> _About this task_
Output all records below verbatim.

Stored items
•••

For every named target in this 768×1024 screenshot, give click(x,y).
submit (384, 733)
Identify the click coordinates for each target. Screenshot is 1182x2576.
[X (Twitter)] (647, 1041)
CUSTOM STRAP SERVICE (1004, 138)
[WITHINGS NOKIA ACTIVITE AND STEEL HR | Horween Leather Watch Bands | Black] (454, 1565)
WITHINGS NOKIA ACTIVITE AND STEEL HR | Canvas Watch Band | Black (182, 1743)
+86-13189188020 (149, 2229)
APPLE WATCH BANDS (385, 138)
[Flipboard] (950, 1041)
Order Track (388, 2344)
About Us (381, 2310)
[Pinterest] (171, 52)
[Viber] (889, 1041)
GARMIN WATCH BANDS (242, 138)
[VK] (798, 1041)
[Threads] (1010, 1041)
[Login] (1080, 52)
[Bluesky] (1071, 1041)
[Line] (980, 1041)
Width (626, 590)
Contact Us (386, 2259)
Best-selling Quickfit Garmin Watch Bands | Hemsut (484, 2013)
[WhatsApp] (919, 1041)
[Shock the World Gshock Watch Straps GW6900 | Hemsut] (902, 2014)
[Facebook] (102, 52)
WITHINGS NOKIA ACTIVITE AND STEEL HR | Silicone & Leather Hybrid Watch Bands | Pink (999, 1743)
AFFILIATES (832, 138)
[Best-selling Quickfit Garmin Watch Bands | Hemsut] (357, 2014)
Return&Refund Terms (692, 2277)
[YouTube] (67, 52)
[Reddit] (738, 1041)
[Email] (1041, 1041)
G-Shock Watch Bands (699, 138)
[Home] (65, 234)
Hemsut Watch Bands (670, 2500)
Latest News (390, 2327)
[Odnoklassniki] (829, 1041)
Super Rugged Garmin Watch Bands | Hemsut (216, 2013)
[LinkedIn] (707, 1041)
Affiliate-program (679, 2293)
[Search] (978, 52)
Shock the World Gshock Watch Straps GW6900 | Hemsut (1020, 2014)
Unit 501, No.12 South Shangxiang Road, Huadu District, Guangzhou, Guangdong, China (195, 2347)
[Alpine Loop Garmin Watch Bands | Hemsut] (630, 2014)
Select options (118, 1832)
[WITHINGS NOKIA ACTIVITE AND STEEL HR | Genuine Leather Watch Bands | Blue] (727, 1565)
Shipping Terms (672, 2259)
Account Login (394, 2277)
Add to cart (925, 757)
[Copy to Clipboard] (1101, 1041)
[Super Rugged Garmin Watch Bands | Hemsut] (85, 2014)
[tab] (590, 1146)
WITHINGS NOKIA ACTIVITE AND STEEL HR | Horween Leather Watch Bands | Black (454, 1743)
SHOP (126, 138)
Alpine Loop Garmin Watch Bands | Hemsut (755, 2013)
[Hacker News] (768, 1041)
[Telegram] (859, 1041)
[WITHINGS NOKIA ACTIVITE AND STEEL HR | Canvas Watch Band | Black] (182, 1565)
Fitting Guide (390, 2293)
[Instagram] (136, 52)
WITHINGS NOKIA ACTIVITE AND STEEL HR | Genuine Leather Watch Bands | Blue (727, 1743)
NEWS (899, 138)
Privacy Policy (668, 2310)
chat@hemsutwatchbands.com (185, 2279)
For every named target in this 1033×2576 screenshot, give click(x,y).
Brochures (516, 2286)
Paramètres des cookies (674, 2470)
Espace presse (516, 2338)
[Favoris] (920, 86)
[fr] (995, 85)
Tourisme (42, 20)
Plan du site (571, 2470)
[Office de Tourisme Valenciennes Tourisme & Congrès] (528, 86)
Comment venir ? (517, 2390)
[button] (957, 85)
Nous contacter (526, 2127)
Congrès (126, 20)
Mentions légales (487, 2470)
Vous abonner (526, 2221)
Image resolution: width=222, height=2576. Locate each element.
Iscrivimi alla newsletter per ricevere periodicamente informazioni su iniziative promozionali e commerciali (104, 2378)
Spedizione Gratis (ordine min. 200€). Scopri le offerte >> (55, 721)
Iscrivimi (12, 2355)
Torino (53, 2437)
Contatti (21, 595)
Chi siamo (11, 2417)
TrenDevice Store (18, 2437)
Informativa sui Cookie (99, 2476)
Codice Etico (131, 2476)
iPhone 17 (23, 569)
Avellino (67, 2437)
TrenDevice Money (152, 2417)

•••

> _Task output_
For every named target in this 768×1024 screenshot, give click(x,y).
submit (384, 733)
Identify the click coordinates for each target. Screenshot is 1182x2576.
[X (Twitter)] (647, 1041)
CUSTOM STRAP SERVICE (1004, 138)
[WITHINGS NOKIA ACTIVITE AND STEEL HR | Horween Leather Watch Bands | Black] (454, 1565)
WITHINGS NOKIA ACTIVITE AND STEEL HR | Canvas Watch Band | Black (182, 1743)
+86-13189188020 (149, 2229)
APPLE WATCH BANDS (385, 138)
[Flipboard] (950, 1041)
Order Track (388, 2344)
About Us (381, 2310)
[Pinterest] (171, 52)
[Viber] (889, 1041)
GARMIN WATCH BANDS (242, 138)
[VK] (798, 1041)
[Threads] (1010, 1041)
[Login] (1080, 52)
[Bluesky] (1071, 1041)
[Line] (980, 1041)
Width (626, 590)
Contact Us (386, 2259)
Best-selling Quickfit Garmin Watch Bands | Hemsut (484, 2013)
[WhatsApp] (919, 1041)
[Shock the World Gshock Watch Straps GW6900 | Hemsut] (902, 2014)
[Facebook] (102, 52)
WITHINGS NOKIA ACTIVITE AND STEEL HR | Silicone & Leather Hybrid Watch Bands | Pink (999, 1743)
AFFILIATES (832, 138)
[Best-selling Quickfit Garmin Watch Bands | Hemsut] (357, 2014)
Return&Refund Terms (692, 2277)
[YouTube] (67, 52)
[Reddit] (738, 1041)
[Email] (1041, 1041)
G-Shock Watch Bands (699, 138)
[Home] (65, 234)
Hemsut Watch Bands (670, 2500)
Latest News (390, 2327)
[Odnoklassniki] (829, 1041)
Super Rugged Garmin Watch Bands | Hemsut (216, 2013)
[LinkedIn] (707, 1041)
Affiliate-program (679, 2293)
[Search] (978, 52)
Shock the World Gshock Watch Straps GW6900 | Hemsut (1020, 2014)
Unit 501, No.12 South Shangxiang Road, Huadu District, Guangzhou, Guangdong, China (195, 2347)
[Alpine Loop Garmin Watch Bands | Hemsut] (630, 2014)
Select options (118, 1832)
[WITHINGS NOKIA ACTIVITE AND STEEL HR | Genuine Leather Watch Bands | Blue] (727, 1565)
Shipping Terms (672, 2259)
Account Login (394, 2277)
Add to cart (925, 757)
[Copy to Clipboard] (1101, 1041)
[Super Rugged Garmin Watch Bands | Hemsut] (85, 2014)
[tab] (590, 1146)
WITHINGS NOKIA ACTIVITE AND STEEL HR | Horween Leather Watch Bands | Black (454, 1743)
SHOP (126, 138)
Alpine Loop Garmin Watch Bands | Hemsut (755, 2013)
[Hacker News] (768, 1041)
[Telegram] (859, 1041)
[WITHINGS NOKIA ACTIVITE AND STEEL HR | Canvas Watch Band | Black] (182, 1565)
Fitting Guide (390, 2293)
[Instagram] (136, 52)
WITHINGS NOKIA ACTIVITE AND STEEL HR | Genuine Leather Watch Bands | Blue (727, 1743)
NEWS (899, 138)
Privacy Policy (668, 2310)
chat@hemsutwatchbands.com (185, 2279)
For every named target in this 1033×2576 screenshot, give click(x,y).
Brochures (516, 2286)
Paramètres des cookies (674, 2470)
Espace presse (516, 2338)
[Favoris] (920, 86)
[fr] (995, 85)
Tourisme (42, 20)
Plan du site (571, 2470)
[Office de Tourisme Valenciennes Tourisme & Congrès] (528, 86)
Comment venir ? (517, 2390)
[button] (957, 85)
Nous contacter (526, 2127)
Congrès (126, 20)
Mentions légales (487, 2470)
Vous abonner (526, 2221)
Image resolution: width=222, height=2576. Locate each element.
Iscrivimi alla newsletter per ricevere periodicamente informazioni su iniziative promozionali e commerciali (104, 2378)
Spedizione Gratis (ordine min. 200€). Scopri le offerte >> (55, 721)
Iscrivimi (12, 2355)
Torino (53, 2437)
Contatti (21, 595)
Chi siamo (11, 2417)
TrenDevice Store (18, 2437)
Informativa sui Cookie (99, 2476)
Codice Etico (131, 2476)
iPhone 17 (23, 569)
Avellino (67, 2437)
TrenDevice Money (152, 2417)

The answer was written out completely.